I get deep: DJ Deep
The mainstay of French dance music on how technology has shaped him and the music he loves
If ever there was a true stalwart of the French techno and house underground it’s DJ Deep. Known to his mum as Cyril Étienne des Rosaies, he’s been an associate of Laurent Garnier since the early 90s and has a long association with the city’s legendary Rex Club, plus seminal Parisian parties like Oz and Zoo at Club Boy and Le Palace respectively. A series of EPs as The Deep saw his music embraced by original US house dons such as Louie Vega, and he went on to achieve further success with mix albums on Distance Records. And like any DJ or producer with such a long love affair with dance music, that passion extends to the machines that help make and play music.
“I’ve always had a feeling that the machines from the early days of techno really influenced the sound,” he says. “Those Detroit musicians put their hands on equipment which had often been discarded by other musicians – [Roland] TR-909s, TR-808s and Juno keyboards. Somehow the meeting of those specific instruments with those musicians created a unique sound.
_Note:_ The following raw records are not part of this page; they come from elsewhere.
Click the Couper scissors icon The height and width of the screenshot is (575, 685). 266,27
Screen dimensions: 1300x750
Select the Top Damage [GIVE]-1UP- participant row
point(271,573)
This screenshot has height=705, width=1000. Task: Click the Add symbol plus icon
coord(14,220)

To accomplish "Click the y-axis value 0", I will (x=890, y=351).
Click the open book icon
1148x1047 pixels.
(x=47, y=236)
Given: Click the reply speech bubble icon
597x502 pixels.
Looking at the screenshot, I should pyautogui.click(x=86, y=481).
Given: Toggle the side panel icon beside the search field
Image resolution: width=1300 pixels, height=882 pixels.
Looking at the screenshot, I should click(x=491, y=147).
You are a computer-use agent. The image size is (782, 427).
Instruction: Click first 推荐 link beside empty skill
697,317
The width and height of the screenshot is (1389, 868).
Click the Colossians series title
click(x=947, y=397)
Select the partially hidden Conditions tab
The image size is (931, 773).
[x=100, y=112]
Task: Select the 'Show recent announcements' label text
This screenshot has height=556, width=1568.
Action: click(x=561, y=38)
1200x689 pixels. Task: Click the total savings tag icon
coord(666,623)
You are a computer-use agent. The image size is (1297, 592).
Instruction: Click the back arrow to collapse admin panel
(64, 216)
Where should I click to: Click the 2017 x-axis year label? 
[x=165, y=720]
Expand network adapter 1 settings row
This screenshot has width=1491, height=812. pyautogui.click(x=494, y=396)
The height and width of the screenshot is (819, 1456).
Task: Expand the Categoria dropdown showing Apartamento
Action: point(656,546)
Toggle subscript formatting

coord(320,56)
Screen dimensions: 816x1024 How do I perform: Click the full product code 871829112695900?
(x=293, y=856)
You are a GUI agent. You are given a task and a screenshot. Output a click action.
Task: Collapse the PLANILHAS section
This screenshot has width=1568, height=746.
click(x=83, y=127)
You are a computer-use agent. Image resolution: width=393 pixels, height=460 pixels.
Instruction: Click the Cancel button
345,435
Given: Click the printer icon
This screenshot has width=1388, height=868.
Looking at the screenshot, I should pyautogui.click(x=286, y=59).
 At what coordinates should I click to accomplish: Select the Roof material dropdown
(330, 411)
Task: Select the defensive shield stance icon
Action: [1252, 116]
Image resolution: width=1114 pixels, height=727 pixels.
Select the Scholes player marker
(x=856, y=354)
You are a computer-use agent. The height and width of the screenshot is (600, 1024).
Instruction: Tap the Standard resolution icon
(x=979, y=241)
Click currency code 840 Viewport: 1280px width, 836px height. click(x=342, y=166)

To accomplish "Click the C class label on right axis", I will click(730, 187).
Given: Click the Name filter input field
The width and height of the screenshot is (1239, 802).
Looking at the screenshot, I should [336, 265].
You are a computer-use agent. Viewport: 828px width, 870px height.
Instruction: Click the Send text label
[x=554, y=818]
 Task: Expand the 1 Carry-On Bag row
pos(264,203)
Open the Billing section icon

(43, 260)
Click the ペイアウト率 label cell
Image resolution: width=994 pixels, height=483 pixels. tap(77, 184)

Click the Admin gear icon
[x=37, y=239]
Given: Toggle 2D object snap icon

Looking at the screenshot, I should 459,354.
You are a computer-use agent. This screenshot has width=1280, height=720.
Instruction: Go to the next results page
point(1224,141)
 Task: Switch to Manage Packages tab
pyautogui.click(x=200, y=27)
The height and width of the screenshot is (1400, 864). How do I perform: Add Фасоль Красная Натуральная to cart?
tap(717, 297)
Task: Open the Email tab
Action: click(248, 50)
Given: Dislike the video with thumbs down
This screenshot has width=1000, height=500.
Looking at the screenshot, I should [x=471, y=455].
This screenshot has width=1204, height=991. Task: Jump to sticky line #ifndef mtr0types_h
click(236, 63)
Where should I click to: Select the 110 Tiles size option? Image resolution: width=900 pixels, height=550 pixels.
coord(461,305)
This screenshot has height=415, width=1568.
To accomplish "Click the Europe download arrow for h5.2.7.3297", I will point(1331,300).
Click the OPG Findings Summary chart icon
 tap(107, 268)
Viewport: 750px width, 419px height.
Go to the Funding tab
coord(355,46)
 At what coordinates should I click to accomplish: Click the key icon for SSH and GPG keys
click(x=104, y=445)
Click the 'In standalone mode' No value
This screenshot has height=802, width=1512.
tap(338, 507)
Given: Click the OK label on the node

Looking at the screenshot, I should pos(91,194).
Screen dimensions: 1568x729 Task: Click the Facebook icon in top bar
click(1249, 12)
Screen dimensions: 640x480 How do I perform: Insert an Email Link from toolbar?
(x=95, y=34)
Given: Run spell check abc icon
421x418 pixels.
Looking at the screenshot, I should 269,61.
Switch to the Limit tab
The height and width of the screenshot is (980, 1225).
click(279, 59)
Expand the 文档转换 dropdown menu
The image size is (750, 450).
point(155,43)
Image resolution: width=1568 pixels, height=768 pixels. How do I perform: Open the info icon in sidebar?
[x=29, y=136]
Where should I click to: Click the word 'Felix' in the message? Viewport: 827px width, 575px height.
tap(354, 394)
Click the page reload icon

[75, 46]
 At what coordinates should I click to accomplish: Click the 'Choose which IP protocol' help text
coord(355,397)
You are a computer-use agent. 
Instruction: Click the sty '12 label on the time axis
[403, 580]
I was really in love with the early Transmat records of Derrick May and Carl Craig. We heard them as landscapes of tomorrow, of the future. Twenty years later, hearing those same sounds recycled, I can’t help but ask: what does that mean now? Where is it going?”
Perhaps this has been the impetus behind the explosion of activity from this most debonair yet unpretentious of DJ-producers. In recent years his pairings with Roman Poncet, as the techno outfit Adventice, and the more experimental Sergie Rezza, have drawn plaudits, both in the live arena and for their recorded output (on Berlin techno mecca Tresor and Paris imprint Desire, respectively). Deep recalls Sergie Rezza’s concert debut, three years ago at the Institute du Monde Arabe in Paris, as an extraordinary and exciting experience. He takes pride in the way his projects combine old and new technologies.